When a woman is diagnosed with breast cancer, doctors immediately investigate whether the cancer is hormone-sensitive. They hope so, because hormone-dependent cancer can be fought by quickly shutting off the hormones. This won’t directly treat the cancer; it only lowers hormone levels, which can slow tumor growth.
Doctors recommend (and in my case, beg and insult) female patients to remove their ovaries, to stop the hormones.
The second-best remedy is shutting down the ovaries with drugs. Never mind that the body produces estrogen in other places besides the ovary. Never mind that many women who have their ovaries removed still die from cancer. Never mind that estrogen-deprivation creates new problems. Never mind that when cancer patients reach menopause naturally, their cancer stubbornly continues to grow. LET’S SHUT THOSE OVARIES DOWN.

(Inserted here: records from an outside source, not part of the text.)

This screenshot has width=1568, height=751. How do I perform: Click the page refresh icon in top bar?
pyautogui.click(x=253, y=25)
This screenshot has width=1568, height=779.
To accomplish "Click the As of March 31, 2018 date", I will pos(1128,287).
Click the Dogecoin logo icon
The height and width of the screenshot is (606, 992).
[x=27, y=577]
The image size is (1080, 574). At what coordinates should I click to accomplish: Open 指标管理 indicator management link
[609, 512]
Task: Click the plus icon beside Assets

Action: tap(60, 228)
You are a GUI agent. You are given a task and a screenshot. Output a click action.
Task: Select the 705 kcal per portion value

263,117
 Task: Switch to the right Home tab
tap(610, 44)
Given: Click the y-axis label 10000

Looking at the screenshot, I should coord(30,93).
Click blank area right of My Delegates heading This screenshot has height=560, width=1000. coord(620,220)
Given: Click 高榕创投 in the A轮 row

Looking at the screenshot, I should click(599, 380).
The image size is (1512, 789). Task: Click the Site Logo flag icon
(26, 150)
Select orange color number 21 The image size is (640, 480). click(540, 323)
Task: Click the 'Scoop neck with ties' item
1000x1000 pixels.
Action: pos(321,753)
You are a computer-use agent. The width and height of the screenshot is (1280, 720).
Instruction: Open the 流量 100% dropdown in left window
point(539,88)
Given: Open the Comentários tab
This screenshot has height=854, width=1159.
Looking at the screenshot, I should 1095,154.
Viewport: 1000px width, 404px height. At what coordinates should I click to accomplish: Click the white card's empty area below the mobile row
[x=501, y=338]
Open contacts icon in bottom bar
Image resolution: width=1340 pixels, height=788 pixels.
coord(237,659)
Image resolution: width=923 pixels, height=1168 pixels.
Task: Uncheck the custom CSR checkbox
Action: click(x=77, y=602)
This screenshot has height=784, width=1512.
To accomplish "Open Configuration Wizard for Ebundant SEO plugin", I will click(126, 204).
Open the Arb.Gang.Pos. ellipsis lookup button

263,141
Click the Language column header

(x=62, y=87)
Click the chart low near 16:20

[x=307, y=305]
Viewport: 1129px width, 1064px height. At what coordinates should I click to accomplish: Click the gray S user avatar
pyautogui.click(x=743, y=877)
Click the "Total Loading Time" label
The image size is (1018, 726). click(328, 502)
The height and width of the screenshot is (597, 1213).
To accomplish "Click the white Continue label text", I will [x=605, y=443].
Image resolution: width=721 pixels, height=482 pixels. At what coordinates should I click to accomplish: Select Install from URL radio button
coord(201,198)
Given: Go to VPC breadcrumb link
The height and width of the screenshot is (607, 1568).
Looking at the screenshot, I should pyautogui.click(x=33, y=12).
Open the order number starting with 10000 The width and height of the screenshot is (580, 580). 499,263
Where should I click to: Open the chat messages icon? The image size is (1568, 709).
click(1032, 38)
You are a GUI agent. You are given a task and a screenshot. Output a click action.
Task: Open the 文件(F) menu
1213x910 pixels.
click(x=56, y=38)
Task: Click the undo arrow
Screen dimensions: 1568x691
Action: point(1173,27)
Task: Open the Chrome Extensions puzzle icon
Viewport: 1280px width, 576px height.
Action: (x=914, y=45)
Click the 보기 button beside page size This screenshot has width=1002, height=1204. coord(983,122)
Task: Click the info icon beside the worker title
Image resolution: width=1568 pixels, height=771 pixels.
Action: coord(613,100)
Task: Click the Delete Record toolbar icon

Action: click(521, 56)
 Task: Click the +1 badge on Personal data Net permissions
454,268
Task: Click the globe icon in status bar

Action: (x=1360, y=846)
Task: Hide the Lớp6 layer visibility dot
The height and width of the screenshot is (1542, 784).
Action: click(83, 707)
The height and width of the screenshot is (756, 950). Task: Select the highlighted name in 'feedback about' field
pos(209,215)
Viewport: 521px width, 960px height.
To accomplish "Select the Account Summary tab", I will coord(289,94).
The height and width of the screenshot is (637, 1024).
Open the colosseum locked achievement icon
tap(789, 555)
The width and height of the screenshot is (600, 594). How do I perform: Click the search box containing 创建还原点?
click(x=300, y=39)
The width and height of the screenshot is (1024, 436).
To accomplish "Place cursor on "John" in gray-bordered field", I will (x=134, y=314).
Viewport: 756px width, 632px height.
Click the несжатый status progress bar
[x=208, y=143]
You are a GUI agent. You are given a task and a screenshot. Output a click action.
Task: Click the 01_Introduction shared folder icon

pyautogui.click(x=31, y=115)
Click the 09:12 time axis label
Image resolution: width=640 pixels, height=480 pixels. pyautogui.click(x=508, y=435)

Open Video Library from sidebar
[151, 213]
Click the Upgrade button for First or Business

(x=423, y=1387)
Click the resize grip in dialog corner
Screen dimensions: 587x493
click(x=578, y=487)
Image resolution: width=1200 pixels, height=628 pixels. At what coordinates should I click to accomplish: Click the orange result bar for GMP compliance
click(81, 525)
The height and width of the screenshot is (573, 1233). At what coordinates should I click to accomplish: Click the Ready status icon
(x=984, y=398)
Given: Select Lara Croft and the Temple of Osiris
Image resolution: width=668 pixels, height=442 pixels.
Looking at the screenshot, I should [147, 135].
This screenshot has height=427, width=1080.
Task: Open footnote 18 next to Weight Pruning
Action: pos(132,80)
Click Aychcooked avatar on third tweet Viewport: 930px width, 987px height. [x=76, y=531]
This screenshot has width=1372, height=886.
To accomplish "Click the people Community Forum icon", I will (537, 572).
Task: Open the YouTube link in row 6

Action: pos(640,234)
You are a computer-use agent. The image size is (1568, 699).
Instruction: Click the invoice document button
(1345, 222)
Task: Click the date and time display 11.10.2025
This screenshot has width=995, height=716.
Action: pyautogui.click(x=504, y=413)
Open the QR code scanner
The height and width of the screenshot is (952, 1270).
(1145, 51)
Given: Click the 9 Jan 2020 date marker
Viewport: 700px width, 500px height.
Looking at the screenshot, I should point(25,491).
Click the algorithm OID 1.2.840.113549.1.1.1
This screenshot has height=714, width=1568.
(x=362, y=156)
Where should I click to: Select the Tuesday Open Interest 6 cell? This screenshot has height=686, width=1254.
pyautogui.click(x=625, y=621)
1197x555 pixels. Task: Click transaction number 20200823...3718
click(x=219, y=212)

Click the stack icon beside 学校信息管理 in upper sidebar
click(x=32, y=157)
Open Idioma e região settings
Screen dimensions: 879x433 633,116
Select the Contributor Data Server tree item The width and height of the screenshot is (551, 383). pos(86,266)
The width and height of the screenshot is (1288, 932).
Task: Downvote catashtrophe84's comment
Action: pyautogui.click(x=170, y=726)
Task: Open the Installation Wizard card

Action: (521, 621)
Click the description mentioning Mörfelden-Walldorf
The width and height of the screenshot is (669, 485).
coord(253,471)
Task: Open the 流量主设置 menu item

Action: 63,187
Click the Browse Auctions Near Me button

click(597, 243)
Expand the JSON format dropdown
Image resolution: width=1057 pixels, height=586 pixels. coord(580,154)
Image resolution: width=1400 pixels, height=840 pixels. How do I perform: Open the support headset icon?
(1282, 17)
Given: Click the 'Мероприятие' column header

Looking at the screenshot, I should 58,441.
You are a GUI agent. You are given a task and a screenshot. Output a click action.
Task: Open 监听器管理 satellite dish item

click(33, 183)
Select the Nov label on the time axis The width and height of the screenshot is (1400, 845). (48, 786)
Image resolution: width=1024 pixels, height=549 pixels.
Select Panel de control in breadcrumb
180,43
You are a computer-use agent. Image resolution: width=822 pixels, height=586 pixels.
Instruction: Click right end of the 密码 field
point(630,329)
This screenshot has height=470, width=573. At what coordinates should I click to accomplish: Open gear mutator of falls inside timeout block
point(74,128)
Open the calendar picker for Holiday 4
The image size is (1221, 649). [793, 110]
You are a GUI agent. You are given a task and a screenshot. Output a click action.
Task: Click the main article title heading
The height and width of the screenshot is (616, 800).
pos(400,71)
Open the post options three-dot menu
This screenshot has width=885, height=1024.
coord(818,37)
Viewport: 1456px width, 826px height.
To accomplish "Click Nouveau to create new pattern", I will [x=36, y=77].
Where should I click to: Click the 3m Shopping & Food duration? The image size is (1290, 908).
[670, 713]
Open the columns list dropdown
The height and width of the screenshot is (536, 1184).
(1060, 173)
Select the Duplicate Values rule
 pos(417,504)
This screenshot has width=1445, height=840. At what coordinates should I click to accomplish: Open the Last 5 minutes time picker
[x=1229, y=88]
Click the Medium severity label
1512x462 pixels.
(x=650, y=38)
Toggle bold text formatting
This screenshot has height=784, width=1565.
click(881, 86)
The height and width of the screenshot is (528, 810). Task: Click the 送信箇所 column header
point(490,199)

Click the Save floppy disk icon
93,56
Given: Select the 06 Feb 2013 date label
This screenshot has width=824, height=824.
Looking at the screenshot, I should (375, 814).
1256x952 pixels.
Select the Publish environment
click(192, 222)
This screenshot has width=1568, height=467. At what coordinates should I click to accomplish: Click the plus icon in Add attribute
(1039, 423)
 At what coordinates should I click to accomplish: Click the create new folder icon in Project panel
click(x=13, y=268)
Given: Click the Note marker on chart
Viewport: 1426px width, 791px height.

I’m being sarcastic. I am traumatically stressed about how my ovaries were viewed as evil, when my cancer was diagnosed. I did, briefly, allow my ovaries to be chemically shut down with Lupron, before I had even chosen a doctor.
In my experience, doctors gloss over exactly what happens when Lupron is injected in one’s butt cheek. I imagined an OFF switch on my ovaries. I found out later how Lupron behaves. It heads straight for the brain.
“Lupron … is classified as a leutinizing hormone releasing hormone (LHRH) agonist. HRH agonists work by telling the pituitary gland located in the brain to stop producing leutinizing hormone, which (in men) stimulates the testicles to release testosterone and (in women) stimulates the ovaries to release estrogen. Lupron … does not have a direct effect on the cancer, only on the testicles or ovaries. The resulting lack of testosterone (in men) and estrogen (in women) interferes with stimulating cell growth in testosterone or estrogen dependent cancer cells.” (http://chemocare.com/chemotherapy/drug-info/Lupron-Depot.aspx)
“Telling the pituitary gland” is still a bit of a sugar coat. The drug scrambles the signals the pituitary gland sends to sex organs. The gland controls many bodily functions. That’s why patients on Lupron experience hot flashes. Ineffective body temperature control is collateral damage. And when Lupron treatment is withdrawn, the ovaries try to self-correct, releasing lots more eggs than usual, of importance to aspiring conceivers. Hence, Lupron is also used as a fertility drug.
I don’t hate Lupron and I understand its necessity in cancer treatment. But I regret the suffering it causes and I yearn for the day when treating cancer will not require such heavy hands on a patient.
This morning at a doctor’s office, I heard a receptionist tell a patient that his Medicare wouldn’t cover his Lupron injection. She explained that he had to pay 20% of the bill, and his share was more than $100. I could tell he didn’t have a hundred dollars, because there was silence after the receptionist said that pre-payment was required. She clicked her tongue to counter the dreadful silence that filled the room. She reminded him that he had paid before the previous visit. He then produced another insurance card, but it was for prescriptions, not doctor visits. I can understand the logic.
I didn’t have money to help the man pay his bill, which most certainly was for treatment for prostate cancer. I doubt he would have been comforted by any of my words, especially if I told him that I think prostate cancer is more overtreated than breast cancer.
I left silently, helplessly, before the matter was resolved. I couldn’t stop thinking about the man. I knew nothing about him, not even his face, because his back was to me.
And yet, I KNEW him, in a way that only people undergoing cancer treatment know each other.
The gratitude we feel to be alive can fade to black when dollars we don’t have are standing between us and the horrible drugs that we pray will keep us alive.
I don’t have a grand ending to this story. But it’s not a sad ending, either. I was reminded that there are people who need help, even when I’m doing OK. Even though I couldn’t help the man who crossed my path today, in doing so, he helped me.